Las vaqueras retozaron hasta que, tan pronto como había llegado, se fue el chaparrón. Cesó el juego. El sol colocó sus cuernos en sus goteantes rizos. Jadeaban ellas como perrillos apoyadas unas en otras o quitándose recíprocamente trozos de barro del pelo.

– Propongo que se aplace la reunión -jadeó Elaine.

Debbie secundó la moción y añadió un proverbio zen:

– Al final del juego interminable florece la amistad.

– ¿Qué demonios quiso decir con eso?, -preguntó Heather, que hacía uso del retrete mientras Jelly recogía su ropa.

Jelly estudió a las cansadas y empapadas vaqueras que volvían cogidas del brazo hacia el barracón.

– Sólo que en el cielo todos los negocios se llevan así -explicó.

34

MIENTRAS BONANZA Jellybean se encontraba al otro lado del estado, en Fargo, ultimando el asunto de los quesos de cabra, paró en una subasta pública y cogió una partida de vestidos y sombreros viejos.
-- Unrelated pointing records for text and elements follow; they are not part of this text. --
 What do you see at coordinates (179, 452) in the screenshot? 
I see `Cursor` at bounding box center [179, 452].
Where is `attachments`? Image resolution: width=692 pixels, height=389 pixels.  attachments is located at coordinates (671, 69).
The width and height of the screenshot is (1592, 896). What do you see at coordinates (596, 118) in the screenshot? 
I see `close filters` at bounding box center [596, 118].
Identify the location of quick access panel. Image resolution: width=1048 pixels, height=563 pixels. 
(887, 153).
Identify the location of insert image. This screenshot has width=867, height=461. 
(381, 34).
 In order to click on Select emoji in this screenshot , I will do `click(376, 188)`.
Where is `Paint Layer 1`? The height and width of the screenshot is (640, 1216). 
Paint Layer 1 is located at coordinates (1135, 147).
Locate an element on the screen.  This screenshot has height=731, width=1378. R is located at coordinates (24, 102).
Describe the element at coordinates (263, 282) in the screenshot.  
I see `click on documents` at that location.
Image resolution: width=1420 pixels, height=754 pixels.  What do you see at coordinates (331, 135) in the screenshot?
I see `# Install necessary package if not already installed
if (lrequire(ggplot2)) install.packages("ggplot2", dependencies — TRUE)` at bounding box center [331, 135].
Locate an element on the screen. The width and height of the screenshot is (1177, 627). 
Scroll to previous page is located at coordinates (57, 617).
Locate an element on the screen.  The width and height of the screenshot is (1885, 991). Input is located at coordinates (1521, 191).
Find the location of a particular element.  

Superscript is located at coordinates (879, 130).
Las vaqueras estaban probándoselos frente al espejo del barracón. Kym hacía muecas con un arrugado sombrero color rosa que parecía un cruce entre pastel de chifon y fresa y sabueso. Consumiendo su tiempo de espejo, palpitaba Jody dentro de un escarolado quimono verde. Delores inquirió hoscamente si había algo en negro. Elaine y Linda…

Espera. Un momento, por favor. Aunque estemos de acuerdo en que el tiempo es relativo, en que sus nociones más subjetivas son inexactas y arbitrarias sus expresiones más objetivas; aunque pretendamos extirparnos de su terrible flujo (hasta el punto de ignorar la súplica de un autor de «espera un momento, por favor», pues un momento, después de todo, es un montoncito de tiempo); aunque juremos fidelidad al «aquí y ahora», o enfoquemos el tiempo como una caja vacía a llenar con nuestro genio, o reestructuremos nuestros conceptos de él para adaptarlos a los salvajes tícs-tacs de los artefactos de relojería, aún así, es prácticamente inevitable que esperemos, para mal o para bien, algún género de orden cronológico en los libros que leemos, pues es función de la literatura proporcionar lo que no proporciona la vida. A la luz de esto, pues, pide vuestro autor «segundos fuera» para informaros que los acontecimientos descritos en los capítulos iniciales de la parte tres, así como la mayoría de los incluidos en los varios intermedios de vaquera de las partes I y II, ocurrieron después de que Sissy Hankshaw Hitche hubiese llegado al Rosa de Goma y se hubiese ido de nuevo.